Va tutto bene, piccolo?

Alla luce di tutte queste considerazioni che la Arendt fa su Eichmann, possiamo tentare di leggere la tremenda storia di James Bulger. Jon e Robert sono due bambini e torturano James fino ad ucciderlo proprio perchè il male è banale. Il solo fatto anagrafico di avere una così giovane età non giustifica, anzi, pone un interrogativo etico più profondo: sono coscienti di ciò che hanno fatto? La Arendt risponderebbe che no, non lo sanno, perchè chiunque faccia il male non sa di farlo. Non sa proprio cosa stia facendo.

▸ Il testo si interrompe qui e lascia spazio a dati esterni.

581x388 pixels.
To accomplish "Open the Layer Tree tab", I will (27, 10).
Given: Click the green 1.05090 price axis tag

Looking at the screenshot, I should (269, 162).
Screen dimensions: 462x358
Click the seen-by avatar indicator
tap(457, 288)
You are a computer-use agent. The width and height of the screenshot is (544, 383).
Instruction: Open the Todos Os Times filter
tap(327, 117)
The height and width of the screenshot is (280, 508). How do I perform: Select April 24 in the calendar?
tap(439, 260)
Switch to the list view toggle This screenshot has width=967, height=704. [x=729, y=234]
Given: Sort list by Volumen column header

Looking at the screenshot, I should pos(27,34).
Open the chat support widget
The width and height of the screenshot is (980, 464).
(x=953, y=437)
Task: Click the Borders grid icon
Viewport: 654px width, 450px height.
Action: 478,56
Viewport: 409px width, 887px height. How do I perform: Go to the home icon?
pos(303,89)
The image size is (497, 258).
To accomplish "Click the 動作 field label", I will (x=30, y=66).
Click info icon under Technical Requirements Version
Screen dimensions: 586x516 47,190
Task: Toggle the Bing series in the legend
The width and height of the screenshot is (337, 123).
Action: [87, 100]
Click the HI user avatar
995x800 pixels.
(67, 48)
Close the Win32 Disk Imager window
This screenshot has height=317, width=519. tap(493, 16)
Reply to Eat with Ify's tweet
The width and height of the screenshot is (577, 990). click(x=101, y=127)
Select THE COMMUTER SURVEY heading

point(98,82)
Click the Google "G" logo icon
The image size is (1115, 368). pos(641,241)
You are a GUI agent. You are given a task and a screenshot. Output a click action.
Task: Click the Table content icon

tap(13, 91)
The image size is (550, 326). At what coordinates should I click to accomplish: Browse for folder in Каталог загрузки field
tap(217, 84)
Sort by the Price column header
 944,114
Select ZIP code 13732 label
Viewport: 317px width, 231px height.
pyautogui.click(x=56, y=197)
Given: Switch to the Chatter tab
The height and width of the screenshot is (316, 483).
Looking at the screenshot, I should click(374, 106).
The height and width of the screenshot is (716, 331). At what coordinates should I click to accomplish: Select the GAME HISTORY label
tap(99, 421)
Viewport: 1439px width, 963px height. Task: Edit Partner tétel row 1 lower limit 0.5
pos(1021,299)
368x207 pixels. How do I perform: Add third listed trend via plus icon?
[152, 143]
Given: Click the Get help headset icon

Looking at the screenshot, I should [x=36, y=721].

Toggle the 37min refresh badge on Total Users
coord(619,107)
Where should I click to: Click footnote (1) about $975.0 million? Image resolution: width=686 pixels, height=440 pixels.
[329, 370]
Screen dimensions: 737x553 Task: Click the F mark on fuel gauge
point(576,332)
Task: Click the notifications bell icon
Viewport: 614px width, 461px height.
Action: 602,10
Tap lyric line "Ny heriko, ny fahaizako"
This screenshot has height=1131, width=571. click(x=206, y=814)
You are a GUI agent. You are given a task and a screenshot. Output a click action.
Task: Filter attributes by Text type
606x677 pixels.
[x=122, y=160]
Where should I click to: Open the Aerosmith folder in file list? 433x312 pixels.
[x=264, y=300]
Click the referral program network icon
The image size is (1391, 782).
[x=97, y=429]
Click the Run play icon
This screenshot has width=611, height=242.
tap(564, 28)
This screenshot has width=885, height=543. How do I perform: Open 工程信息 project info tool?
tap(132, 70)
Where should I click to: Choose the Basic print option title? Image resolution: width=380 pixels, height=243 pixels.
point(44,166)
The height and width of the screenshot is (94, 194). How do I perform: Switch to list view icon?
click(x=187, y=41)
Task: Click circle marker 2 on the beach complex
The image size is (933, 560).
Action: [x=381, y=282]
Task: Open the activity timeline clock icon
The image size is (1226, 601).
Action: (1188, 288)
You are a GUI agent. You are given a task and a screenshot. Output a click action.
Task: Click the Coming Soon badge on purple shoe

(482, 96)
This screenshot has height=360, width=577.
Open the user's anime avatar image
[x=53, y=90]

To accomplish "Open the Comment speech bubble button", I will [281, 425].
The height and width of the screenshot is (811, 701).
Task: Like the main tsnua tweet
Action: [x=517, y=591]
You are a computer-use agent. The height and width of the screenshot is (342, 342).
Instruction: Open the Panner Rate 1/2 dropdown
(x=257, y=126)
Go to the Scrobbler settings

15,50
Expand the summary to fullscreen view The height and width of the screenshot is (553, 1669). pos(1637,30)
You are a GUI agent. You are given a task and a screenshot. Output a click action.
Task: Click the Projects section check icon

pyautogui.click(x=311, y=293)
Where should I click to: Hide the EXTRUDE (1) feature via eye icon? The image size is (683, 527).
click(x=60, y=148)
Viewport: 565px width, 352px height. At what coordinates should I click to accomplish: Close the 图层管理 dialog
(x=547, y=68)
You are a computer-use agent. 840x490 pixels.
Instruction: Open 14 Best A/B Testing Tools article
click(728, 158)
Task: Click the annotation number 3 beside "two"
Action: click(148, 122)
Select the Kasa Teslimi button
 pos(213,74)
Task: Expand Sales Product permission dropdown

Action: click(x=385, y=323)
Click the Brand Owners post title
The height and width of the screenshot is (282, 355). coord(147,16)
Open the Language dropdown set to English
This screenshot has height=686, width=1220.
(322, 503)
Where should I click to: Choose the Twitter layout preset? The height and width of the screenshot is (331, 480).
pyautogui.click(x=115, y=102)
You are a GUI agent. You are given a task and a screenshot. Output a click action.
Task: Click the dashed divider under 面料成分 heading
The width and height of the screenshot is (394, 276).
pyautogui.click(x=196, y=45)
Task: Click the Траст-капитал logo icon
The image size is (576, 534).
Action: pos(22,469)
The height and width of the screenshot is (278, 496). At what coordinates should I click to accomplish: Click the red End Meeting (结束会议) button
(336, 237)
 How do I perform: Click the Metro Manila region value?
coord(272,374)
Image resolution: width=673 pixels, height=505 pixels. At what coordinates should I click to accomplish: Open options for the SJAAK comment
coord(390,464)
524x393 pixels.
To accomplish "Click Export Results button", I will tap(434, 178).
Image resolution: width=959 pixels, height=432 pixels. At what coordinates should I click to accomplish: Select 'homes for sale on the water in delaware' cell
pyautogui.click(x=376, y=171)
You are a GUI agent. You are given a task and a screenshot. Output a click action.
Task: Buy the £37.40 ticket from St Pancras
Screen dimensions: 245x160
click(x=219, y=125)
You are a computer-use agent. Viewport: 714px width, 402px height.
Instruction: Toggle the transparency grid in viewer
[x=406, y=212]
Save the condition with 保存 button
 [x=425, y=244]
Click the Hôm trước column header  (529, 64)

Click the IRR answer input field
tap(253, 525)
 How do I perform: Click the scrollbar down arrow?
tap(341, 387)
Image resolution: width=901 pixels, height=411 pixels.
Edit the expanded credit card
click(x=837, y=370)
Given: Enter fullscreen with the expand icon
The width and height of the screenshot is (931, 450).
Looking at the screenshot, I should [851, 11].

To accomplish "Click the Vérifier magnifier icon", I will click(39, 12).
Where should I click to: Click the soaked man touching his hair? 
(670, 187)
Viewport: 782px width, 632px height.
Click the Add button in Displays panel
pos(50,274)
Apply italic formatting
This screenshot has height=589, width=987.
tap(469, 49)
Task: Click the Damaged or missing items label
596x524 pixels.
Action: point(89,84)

La prova schiacciante di questo fatto è che la realtà dei due piccoli killer appare distorta quanto quella di Eichmann: se l’uomo accusava un potere più in alto di lui di cui lui avrebbe solo eseguito gli ordini, i due si accusano a vicenda, ammettendo di aver preso parte al delitto, ma suggerendo che la morte di James sia stata procurata dall’altro.

Alla vittoria del male sul bene, però, in entrambi i casi, vinse un altro fattore. Hannah Arendt lo mise chiaramente in luce nella propria opera e, proprio per questo, ricevette dure critiche. La filosofa notò come gli ebrei, data la loro passività, avessero avuto un ruolo nel proprio sterminio. Nella loro incapacità di opporsi e, in alcuni casi, nel loro parziale collaborazionismo, si nasconde una delle ragioni per cui la Shoah divenne un dramma storico senza precedenti.

Allo stesso modo, James fu visto camminare o, in alcuni casi, trascinato in compagnia dei suoi assassini da ben 38 testimoni, passati alla storia come i 38 di Liverpool. Il piccolo era già ferito e qualcuno provò a chiedere loro cosa stessero facendo. Jon e Robert sostennero di averlo trovato e star portando il piccolo alla più vicina stazione di polizia. Nonostante diverse persone avessero notato come il trio non stesse prendendo la direzione giusta, nessuno osò allertare le autorità o seguire i bambini.

Solo una donna chiese a James “come va, piccolo?” e tentò di mettersi sulle tracce dei due rapitori. Sfortunatamente, quando chiese all’amica con cui si trovava il favore di sorvegliare il proprio bambino, questa rifiutò e i tre scomparvero rapidamente. Storie come questa non ci insegnano solo che chi fa il male non lo fa in maniera deliberata, ma anche che il silenzio è un complice coi fiocchi per il delitto perfetto e che, nella società dell’individualismo, scaricare le proprie responsabilità su altri si rivela il modo migliore per non sentirsi i cattivi della storia.